One of the most frustrating aspects of the fate of Yahoo! Groups is that Yahoo! placed the burden of preservation on their users, who were never going to be able to gain the access to the platform that they needed in order to do this work effectively. You can view the Yahoo! Groups archive created by Archive Team’s work online, but all the digital architecture that made Groups actually usable has been lost. I tried to download a file of archived messages from a group called METAL666 but I couldn’t; I didn’t really know what I was doing and, after half an hour or so of downloading various apps in which I could supposedly open file formats I’d never even heard of, I gave up. Archive Team can preserve a board’s raw data, but it cannot replicate that board’s shape and structure, or what the experience of browsing and posting was like; nor can it make it accessible to the casual web user in the way that made the boards so popular in the first place. Yahoo! could have done so, but to keep Groups browsable for the casual web user, even in a fossilised state where no new content could be created, would cost money that they didn’t want to spend on an inert platform.

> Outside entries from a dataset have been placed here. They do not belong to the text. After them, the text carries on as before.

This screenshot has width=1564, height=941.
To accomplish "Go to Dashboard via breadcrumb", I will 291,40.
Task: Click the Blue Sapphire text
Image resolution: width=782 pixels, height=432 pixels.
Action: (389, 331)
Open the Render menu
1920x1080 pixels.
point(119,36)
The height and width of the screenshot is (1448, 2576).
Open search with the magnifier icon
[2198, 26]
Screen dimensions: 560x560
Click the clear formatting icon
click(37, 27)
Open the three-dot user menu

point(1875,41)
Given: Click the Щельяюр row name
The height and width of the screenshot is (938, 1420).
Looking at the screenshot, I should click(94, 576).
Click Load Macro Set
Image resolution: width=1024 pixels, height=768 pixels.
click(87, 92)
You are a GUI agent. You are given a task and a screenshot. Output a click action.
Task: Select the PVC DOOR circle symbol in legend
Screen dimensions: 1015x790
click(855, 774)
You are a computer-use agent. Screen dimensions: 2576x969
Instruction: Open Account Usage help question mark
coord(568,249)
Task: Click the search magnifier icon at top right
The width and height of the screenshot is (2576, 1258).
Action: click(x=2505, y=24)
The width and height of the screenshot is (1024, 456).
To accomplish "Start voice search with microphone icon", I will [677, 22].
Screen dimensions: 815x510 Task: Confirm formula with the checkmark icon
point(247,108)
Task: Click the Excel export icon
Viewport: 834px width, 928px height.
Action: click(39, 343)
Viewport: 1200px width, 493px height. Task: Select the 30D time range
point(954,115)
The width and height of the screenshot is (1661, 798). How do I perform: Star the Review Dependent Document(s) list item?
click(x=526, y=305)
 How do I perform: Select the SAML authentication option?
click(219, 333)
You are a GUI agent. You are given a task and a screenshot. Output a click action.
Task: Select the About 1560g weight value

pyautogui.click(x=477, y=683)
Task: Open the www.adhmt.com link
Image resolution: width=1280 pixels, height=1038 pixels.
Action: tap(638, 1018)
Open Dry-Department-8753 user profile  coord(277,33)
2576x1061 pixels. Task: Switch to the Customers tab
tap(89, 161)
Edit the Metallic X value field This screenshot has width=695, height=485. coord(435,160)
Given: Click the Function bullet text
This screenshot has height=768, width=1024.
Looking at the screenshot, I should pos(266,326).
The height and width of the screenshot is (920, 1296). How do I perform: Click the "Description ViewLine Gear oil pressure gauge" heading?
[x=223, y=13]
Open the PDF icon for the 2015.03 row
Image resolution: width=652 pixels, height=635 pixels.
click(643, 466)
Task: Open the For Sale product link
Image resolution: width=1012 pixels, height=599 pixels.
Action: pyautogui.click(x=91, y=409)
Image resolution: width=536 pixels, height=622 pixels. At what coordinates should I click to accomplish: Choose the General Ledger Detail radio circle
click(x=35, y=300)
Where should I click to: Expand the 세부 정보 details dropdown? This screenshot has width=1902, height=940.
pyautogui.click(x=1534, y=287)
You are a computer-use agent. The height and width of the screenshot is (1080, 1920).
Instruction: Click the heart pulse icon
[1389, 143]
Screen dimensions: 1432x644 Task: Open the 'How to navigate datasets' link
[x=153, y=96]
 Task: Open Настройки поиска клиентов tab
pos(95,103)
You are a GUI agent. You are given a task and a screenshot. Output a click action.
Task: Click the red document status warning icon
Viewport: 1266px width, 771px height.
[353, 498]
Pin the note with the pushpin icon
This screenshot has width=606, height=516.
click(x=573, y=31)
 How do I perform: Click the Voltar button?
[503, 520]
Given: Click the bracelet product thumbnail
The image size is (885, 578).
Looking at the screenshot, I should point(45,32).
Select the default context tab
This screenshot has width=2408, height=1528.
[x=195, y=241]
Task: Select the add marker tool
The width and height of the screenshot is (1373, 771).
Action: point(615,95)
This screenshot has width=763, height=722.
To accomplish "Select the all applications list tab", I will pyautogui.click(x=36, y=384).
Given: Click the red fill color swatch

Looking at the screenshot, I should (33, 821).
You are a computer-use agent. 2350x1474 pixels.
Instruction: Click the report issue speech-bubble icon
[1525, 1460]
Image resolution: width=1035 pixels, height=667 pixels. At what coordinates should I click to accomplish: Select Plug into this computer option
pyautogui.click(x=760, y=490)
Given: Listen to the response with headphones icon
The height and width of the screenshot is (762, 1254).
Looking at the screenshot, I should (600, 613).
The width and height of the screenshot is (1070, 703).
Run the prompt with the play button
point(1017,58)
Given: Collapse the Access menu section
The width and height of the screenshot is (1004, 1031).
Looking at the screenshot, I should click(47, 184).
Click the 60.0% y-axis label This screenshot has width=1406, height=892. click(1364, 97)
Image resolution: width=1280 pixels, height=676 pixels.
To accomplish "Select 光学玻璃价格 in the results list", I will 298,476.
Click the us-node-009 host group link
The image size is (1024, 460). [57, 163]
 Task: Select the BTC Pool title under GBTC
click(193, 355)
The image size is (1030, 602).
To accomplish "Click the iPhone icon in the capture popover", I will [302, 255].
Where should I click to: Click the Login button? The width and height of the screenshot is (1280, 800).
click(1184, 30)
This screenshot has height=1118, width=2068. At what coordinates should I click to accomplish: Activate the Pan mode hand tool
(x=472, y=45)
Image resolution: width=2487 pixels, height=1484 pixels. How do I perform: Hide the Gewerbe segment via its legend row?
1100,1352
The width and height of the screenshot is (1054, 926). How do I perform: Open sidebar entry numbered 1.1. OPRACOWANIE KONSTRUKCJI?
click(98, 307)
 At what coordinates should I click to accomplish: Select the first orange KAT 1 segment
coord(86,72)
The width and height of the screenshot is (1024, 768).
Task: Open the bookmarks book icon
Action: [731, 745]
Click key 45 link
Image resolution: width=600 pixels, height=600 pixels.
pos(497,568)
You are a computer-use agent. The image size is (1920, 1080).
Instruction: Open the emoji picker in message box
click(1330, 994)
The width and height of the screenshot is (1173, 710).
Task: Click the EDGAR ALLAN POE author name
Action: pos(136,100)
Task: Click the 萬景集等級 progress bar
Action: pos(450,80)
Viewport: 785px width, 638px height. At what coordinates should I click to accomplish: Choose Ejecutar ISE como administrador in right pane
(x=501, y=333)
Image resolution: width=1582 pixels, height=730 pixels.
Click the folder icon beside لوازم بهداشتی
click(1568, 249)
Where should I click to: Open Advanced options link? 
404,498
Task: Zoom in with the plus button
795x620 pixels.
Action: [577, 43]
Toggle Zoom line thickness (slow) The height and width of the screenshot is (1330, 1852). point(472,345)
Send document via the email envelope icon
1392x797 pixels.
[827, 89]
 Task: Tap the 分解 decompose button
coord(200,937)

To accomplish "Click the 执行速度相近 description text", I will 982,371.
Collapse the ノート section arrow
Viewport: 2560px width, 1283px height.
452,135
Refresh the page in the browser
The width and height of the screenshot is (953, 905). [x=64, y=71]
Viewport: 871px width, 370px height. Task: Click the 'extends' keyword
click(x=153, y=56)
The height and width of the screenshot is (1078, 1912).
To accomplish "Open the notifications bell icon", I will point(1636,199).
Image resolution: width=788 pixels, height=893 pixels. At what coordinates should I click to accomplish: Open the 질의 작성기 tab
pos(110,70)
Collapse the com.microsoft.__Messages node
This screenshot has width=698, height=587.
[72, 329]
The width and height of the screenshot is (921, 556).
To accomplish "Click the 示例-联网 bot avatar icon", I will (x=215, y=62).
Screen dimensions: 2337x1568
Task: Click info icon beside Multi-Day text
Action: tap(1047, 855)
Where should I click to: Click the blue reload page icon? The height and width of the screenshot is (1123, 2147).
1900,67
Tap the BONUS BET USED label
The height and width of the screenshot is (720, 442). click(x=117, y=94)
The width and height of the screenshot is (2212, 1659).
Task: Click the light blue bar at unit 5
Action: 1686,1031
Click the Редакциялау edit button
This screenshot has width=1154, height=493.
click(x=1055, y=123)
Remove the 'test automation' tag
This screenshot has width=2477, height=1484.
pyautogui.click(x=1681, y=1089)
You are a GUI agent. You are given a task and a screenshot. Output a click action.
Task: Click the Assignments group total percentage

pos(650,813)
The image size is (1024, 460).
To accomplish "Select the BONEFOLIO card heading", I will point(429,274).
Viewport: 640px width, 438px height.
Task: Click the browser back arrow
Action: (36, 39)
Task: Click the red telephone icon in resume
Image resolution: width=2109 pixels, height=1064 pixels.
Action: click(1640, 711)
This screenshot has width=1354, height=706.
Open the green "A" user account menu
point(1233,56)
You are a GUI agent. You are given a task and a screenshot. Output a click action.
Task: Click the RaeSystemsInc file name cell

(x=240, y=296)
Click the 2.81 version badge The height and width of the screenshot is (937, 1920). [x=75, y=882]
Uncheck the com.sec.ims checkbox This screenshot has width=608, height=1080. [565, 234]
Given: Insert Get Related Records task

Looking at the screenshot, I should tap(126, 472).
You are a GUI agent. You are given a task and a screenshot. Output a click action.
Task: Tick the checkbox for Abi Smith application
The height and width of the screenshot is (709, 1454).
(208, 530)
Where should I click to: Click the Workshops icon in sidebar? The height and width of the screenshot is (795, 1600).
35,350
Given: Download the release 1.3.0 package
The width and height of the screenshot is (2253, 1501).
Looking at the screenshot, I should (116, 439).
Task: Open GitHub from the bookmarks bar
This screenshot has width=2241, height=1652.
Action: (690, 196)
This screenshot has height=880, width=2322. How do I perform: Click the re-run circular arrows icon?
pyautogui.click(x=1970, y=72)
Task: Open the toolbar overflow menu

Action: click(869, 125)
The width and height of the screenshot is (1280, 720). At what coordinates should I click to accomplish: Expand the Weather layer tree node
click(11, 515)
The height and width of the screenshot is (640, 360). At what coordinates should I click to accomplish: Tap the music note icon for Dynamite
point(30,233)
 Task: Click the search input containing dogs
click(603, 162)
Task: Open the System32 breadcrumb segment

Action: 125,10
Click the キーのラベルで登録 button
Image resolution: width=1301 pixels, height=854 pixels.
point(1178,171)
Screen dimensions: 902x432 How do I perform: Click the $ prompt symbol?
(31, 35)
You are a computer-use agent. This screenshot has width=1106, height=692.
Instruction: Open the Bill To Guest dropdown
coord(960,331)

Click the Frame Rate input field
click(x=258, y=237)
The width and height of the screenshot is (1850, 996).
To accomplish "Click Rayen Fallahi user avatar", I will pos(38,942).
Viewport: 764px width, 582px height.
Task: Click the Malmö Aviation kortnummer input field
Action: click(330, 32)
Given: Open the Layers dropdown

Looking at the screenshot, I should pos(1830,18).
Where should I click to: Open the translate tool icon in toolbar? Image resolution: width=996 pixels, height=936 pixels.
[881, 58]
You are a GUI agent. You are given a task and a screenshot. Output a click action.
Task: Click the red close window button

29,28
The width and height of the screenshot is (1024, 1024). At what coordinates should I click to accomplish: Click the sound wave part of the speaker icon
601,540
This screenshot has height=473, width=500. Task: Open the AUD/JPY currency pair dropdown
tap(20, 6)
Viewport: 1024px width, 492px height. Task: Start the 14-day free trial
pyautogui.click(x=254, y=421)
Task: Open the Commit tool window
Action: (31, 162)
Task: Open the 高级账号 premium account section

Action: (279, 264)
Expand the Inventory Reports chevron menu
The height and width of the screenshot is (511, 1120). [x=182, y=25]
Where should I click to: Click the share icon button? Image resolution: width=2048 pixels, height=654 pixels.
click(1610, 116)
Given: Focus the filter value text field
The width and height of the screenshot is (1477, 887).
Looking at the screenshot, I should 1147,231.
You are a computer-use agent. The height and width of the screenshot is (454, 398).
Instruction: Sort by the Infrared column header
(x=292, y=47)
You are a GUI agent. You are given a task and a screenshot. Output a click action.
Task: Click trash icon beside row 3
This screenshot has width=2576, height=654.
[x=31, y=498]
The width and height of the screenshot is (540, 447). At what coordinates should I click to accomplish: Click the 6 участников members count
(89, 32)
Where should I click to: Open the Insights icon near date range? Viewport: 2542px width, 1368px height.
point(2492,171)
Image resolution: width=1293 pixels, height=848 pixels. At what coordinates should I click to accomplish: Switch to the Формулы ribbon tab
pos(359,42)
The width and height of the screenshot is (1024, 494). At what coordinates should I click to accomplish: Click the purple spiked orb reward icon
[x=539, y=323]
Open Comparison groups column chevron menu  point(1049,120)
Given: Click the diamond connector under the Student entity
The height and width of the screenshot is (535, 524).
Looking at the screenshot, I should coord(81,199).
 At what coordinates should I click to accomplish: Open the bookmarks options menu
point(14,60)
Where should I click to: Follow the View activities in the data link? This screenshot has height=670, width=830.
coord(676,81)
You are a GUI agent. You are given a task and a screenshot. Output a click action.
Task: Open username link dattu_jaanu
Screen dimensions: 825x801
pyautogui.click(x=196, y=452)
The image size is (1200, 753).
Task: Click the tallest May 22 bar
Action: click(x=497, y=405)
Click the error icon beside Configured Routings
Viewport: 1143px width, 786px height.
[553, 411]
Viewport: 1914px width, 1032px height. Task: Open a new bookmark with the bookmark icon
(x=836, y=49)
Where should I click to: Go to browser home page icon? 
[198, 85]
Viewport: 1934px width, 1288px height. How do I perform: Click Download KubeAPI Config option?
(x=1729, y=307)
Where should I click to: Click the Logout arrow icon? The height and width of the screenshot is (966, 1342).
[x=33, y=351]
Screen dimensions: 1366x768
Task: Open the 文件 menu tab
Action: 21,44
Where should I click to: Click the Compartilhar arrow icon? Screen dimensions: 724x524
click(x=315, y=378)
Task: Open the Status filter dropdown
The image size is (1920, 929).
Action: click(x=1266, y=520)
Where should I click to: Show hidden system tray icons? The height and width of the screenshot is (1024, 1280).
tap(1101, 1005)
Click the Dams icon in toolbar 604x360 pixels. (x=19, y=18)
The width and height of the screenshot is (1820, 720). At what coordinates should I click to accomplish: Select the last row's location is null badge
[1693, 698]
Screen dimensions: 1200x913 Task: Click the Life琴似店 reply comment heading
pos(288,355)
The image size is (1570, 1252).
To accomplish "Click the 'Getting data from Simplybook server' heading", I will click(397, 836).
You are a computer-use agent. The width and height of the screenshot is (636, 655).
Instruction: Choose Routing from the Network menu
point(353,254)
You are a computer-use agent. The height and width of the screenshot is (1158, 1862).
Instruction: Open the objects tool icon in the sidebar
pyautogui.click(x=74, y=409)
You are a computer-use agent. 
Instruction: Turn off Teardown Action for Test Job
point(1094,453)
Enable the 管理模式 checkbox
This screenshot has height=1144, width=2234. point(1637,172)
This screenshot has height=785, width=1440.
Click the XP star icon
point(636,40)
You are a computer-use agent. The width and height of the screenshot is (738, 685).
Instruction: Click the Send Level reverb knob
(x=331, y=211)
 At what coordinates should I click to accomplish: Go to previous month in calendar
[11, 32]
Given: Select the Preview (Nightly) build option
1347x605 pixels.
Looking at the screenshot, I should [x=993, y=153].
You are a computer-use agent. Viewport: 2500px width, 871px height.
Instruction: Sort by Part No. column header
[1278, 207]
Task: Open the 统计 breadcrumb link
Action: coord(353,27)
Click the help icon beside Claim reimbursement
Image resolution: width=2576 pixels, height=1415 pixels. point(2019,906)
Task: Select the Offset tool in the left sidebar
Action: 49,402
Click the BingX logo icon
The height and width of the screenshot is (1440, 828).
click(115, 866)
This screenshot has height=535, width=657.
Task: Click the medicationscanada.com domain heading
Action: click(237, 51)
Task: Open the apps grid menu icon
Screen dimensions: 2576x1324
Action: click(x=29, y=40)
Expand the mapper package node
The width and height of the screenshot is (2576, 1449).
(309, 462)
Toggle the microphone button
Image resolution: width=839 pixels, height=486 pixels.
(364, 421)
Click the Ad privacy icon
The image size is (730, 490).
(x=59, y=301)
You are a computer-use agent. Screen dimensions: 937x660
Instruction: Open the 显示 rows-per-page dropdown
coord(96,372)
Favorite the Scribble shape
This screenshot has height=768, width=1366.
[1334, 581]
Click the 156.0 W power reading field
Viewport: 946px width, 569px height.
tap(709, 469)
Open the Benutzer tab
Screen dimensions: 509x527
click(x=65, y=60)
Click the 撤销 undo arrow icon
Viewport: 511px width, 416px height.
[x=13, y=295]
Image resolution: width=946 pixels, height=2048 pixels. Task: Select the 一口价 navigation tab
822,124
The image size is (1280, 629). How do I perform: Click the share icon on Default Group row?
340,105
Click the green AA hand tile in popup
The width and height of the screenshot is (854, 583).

Yahoo! and Verizon’s actions present a pertinent example of how modern corporate behaviour is destroying digital heritage as predicted by the concerned archivists of the 90s. Once a platform starts to lose its value as an economic asset, the company that owns it is looking to kill it off. ‘New-ness’ in technology and trends will generate revenue for a company in a way that technologies deemed outdated obviously do not, and no profit-driven company will stay competitive by sinking resources into archiving the contents of their obsolete acquisitions. Put simply, corporations will act destructively against preservation when there is even the slightest possibility of financial gain.
This problem is widespread and ongoing. In 2017 IMDB, an Amazon subsidiary, deleted its extensive message boards; Verizon made another howler in 2018 when it nuked all adult content from Tumblr in order to get it reinstated in Apple’s App Store; Myspace lost all content uploaded prior to 2016 in a deeply suspect ‘migration accident’; Google and Yahoo! erased, respectively, Google Plus and GeoCities after failing to turn them into profitable ventures. As any custodian of heritage will wearily assure you, ‘old versus new’ isn’t an all-or-nothing choice. We can, and should, build for the future without obliterating the past. In the digital realm, however, the highly profit-driven culture of tech is making this very difficult indeed, and we find ourselves with yet another reason to be anxious about the monopoly on ownership of our online data by a few corporate giants.